Initially I used a tool called jrat to profile the application in question to see where it was spending its time. jrat is a neat little application that uses the Byte Code Engineering Library to instrument Java class files so that they write timing information to a log file. jrat then has a visualization tool that lets you open the log and view timings for the various methods. After doing this it became clear that a large amount of time was being spent in searching the Lucene index.

So I isolated the searching component of the code and replicated the timeout behavior outside of the web container. Once I could replicate the behavior at will I was able to start turning knobs and switching switches to try to get better performance. One of the first obvious things I tried was to create one IndexSearcher object and share it across the threads. This helped a great deal and I was happy. Thinking that it was the creation of the Searchers which slowed things down I created a pool of IndexSearchers which the application drew from, and a worker thread that kept the pool full. This change also worked well outside of Tomcat; however once it ran under Tomcat I saw the same delays. The test outside of Tomcat pushed the searching much harder that our web traffic ever did…so extrapolating from one to the other wasn’t appropriate. I had fixed *a* problem but not *the* problem.

This is when depression set in…

After I had started to think clearly again I happened to have lunch with Mike who asked if JVM garbage collection could have anything to do with it. I practically slapped myself on the forehead. This is what all those articles warned me about when discussing Java and embedded software! I went back, turned on garbage collection logging and sure enough, every 10-20 seconds the JVM was spending sometimes around 2 seconds collecting a huge amount of memory. I had a little log analysis tool that told me when the response times were exceeding 2 seconds, and sure enough these popped up while the full GC was running. What objects were chewing up that amount of space?

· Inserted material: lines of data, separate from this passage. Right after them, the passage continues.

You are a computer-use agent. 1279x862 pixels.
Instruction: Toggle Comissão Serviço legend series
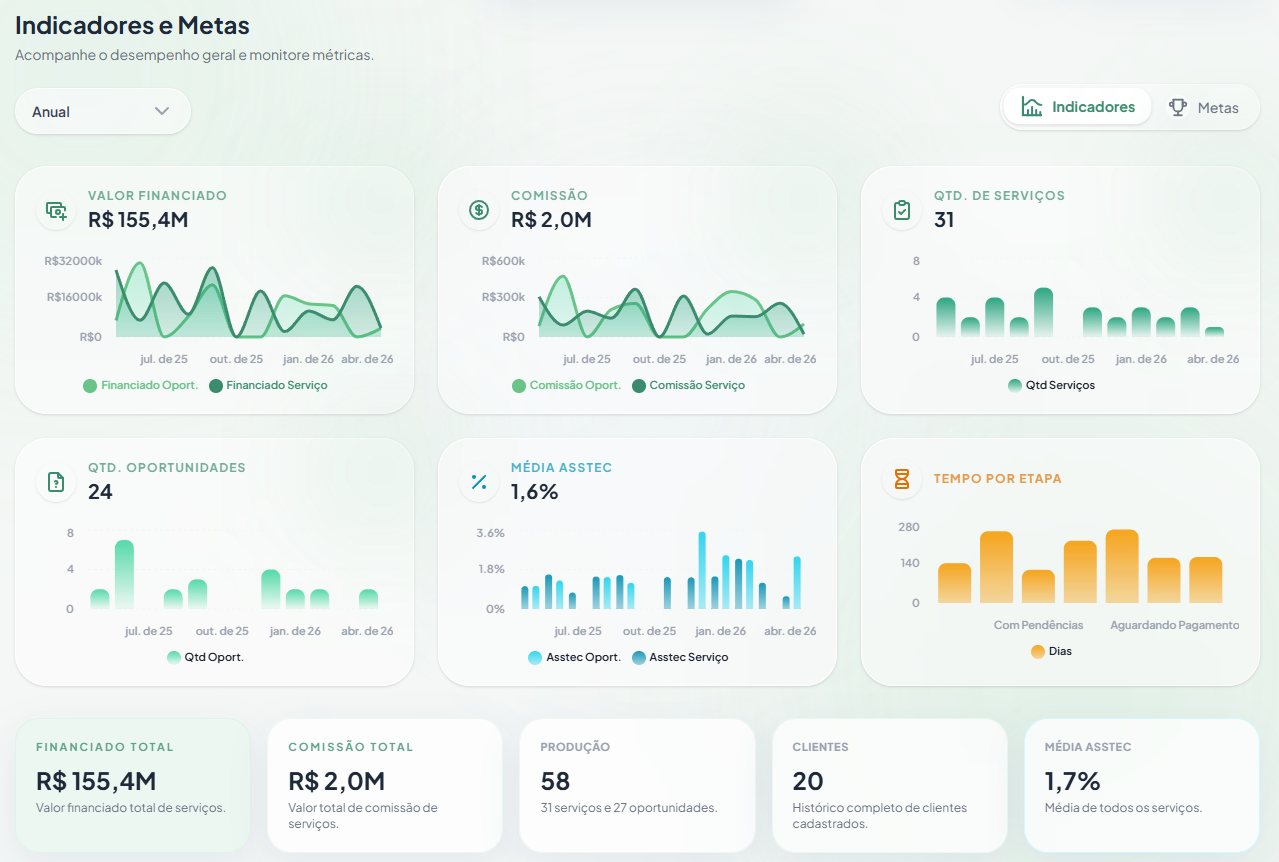688,385
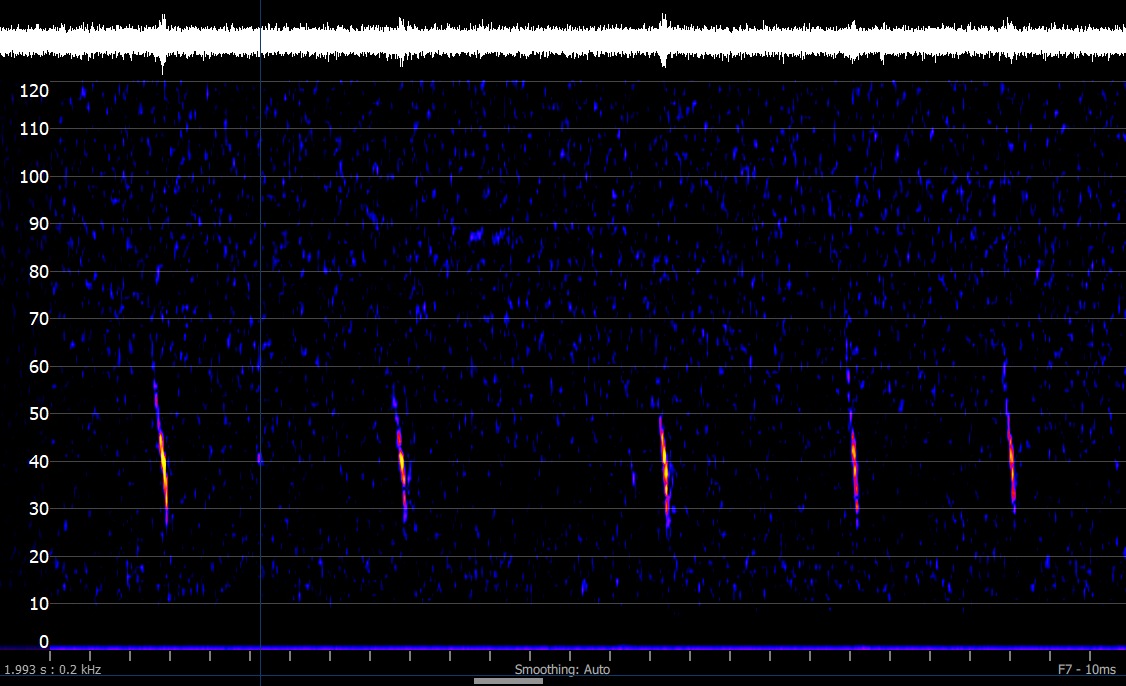The height and width of the screenshot is (686, 1126).
Task: Select the rightmost call pulse in the spectrogram
Action: tap(1011, 462)
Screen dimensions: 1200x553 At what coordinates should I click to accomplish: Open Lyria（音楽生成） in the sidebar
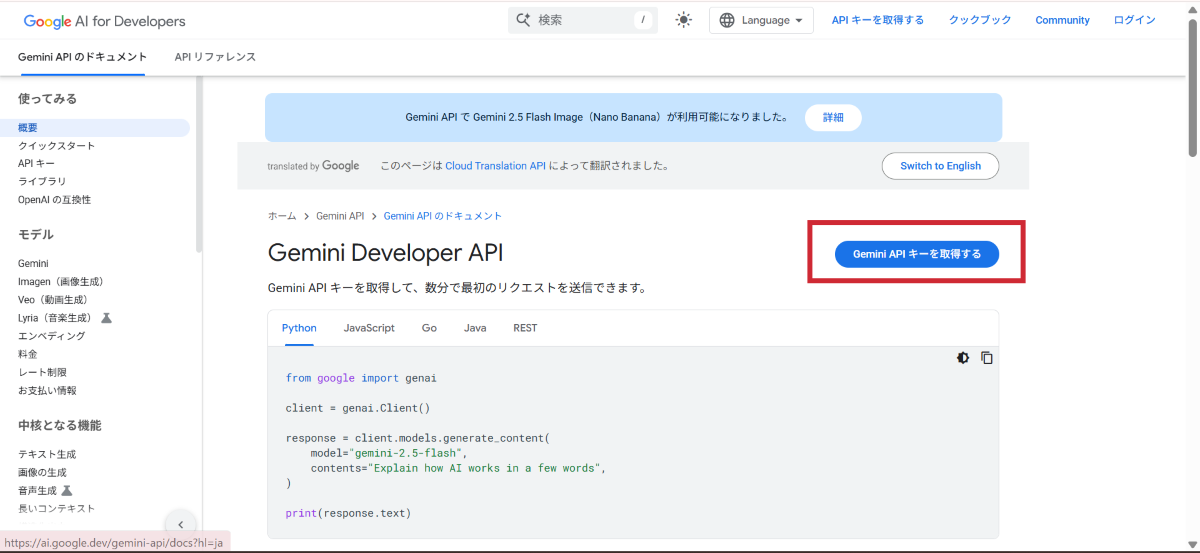tap(60, 318)
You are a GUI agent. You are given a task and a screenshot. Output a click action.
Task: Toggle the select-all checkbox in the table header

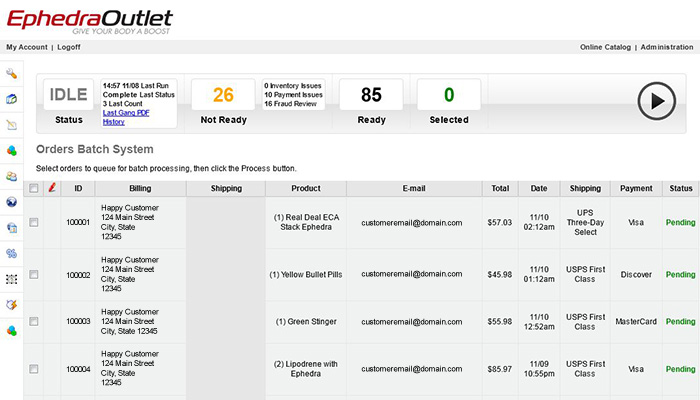click(34, 188)
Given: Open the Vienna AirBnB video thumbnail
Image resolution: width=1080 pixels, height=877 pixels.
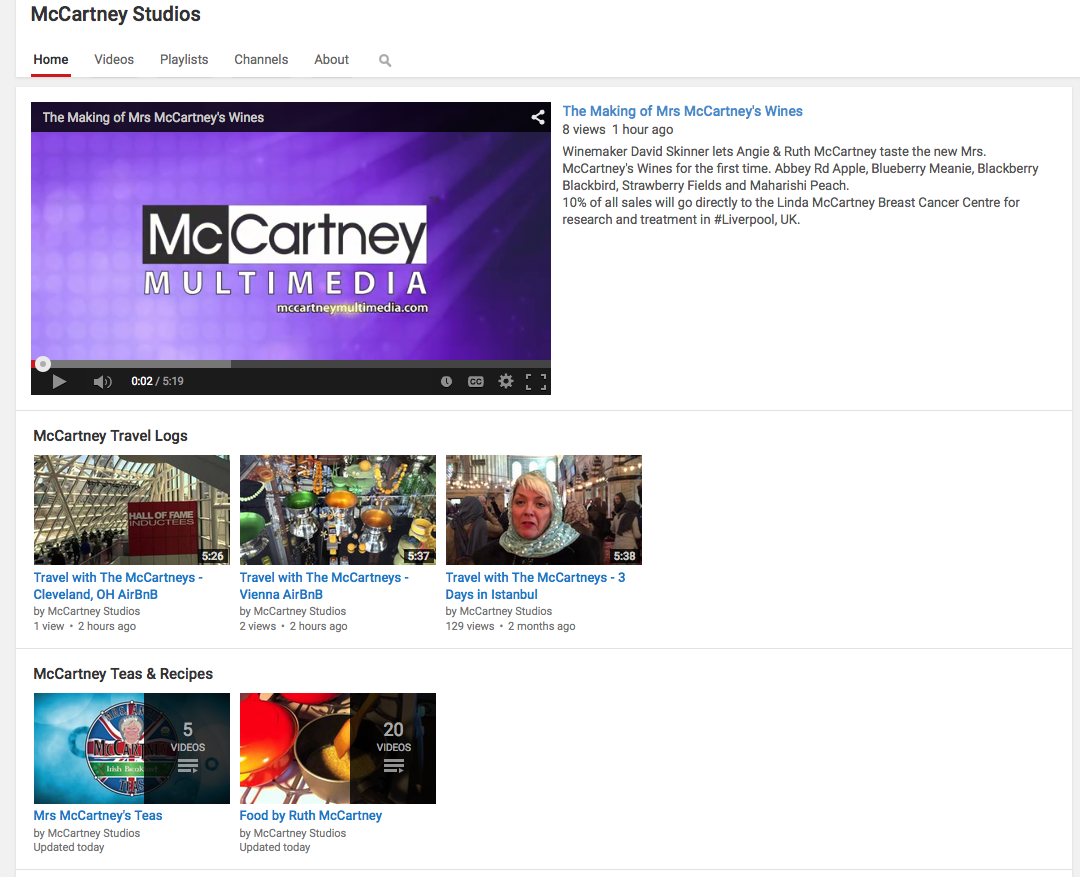Looking at the screenshot, I should tap(338, 510).
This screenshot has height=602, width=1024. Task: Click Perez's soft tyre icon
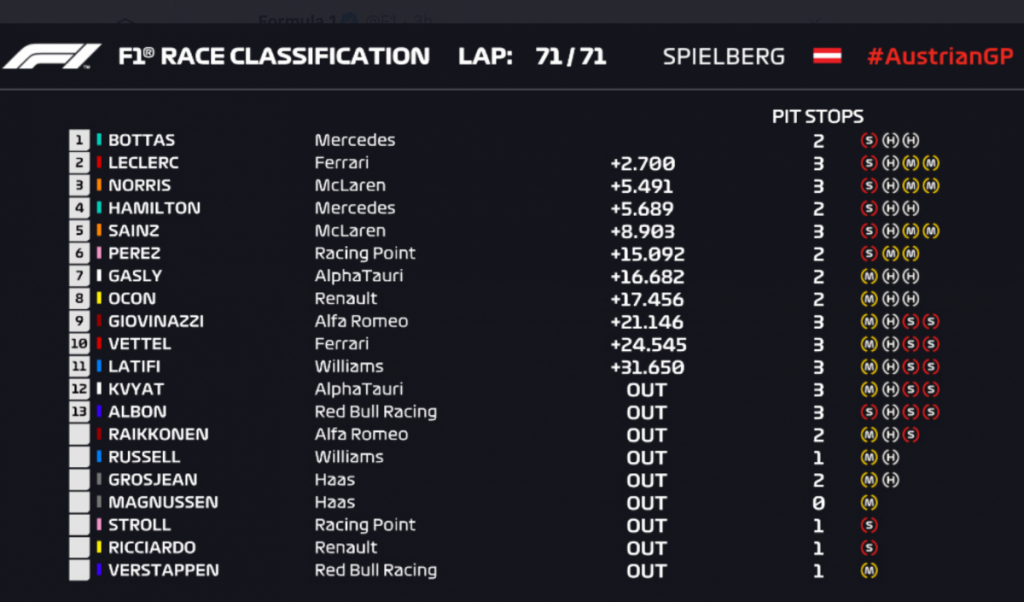click(868, 253)
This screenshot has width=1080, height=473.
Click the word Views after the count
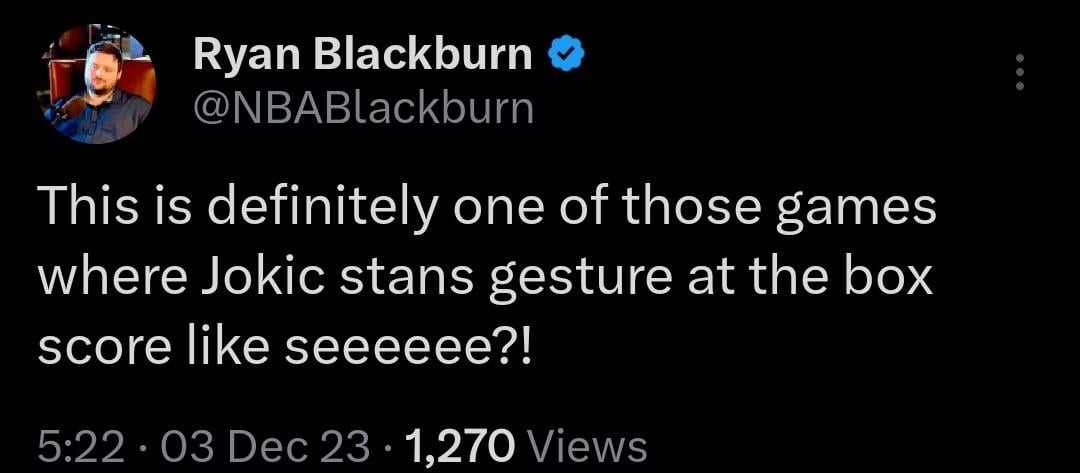point(585,444)
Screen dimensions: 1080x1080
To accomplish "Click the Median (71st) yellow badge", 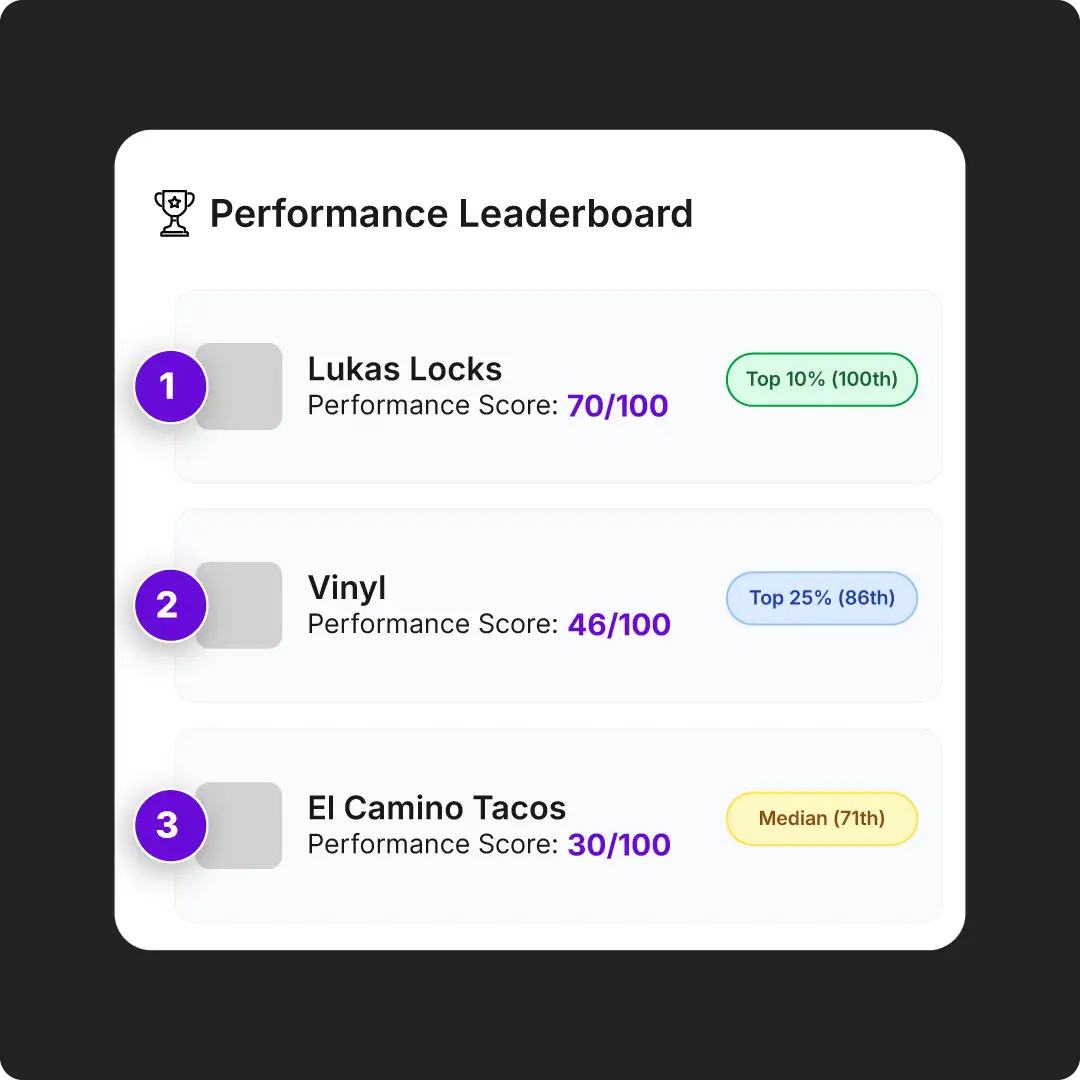I will click(822, 819).
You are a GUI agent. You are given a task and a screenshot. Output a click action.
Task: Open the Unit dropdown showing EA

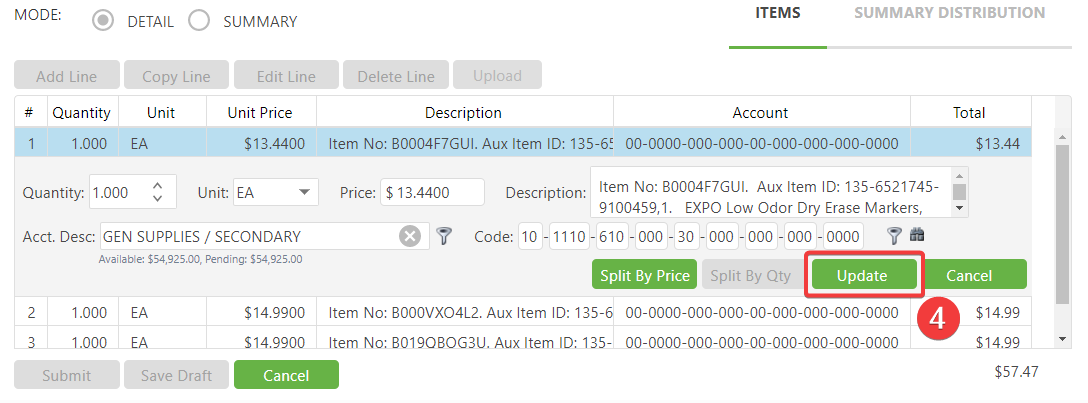(x=274, y=192)
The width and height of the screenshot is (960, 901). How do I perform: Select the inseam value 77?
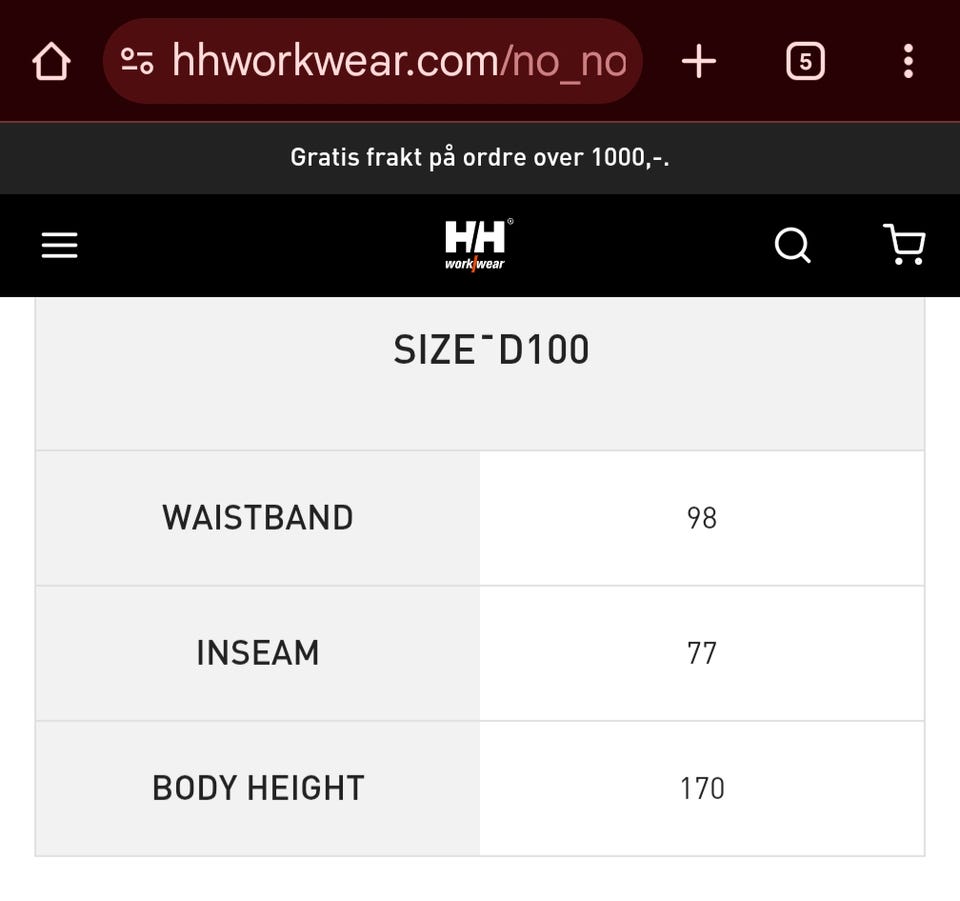(x=702, y=654)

This is when Bob suggested giving the commercial Java tuning app YourKit a try. They have a fully functional 14 day demo which I got to run under RH Fedora Core 2 in fairly short order. YourKit can talk to a host of J2EE servers including Tomcat. On startup it asks what type of server you want it to attach to. After selecting Tomcat it goes and creates a new Tomcat startup script based on the existing one. After resetarting Tomcat YourKit is able to selectively log a ton of data from the running JVM, including memory usage.

This screen alone (click on it for a more readable version) showed that a large chunk of memory was being used up by all the IndexSearcher objects that were being created. So I had been right to focus on the IndexSearcher after all, but it wasn’t that they were expensive to create, but that they resulted in a great deal of memory being used which caused the JVM to stall out while garbage collection was being done. I confirmed this by hacking the app to keep one IndexSearcher around and stress testing again, which performed nicely.

While I don’t have a solution in code yet, this whole exercise has made it clear to me how important communication is in programming. I always seem to get better results when talking to people I work with. It’s so easy to get stuck in one way of looking at a problem, and discussion has a way of dislocating my perspective, challenging my assumptions, and bringing humor into a problem. In addition good tools are worth their weight in gold. I spent far too much time guessing and testing when I could have used something like YourKit from the start. One thing that has impressed me a lot about Java are the high quality development tools that are available.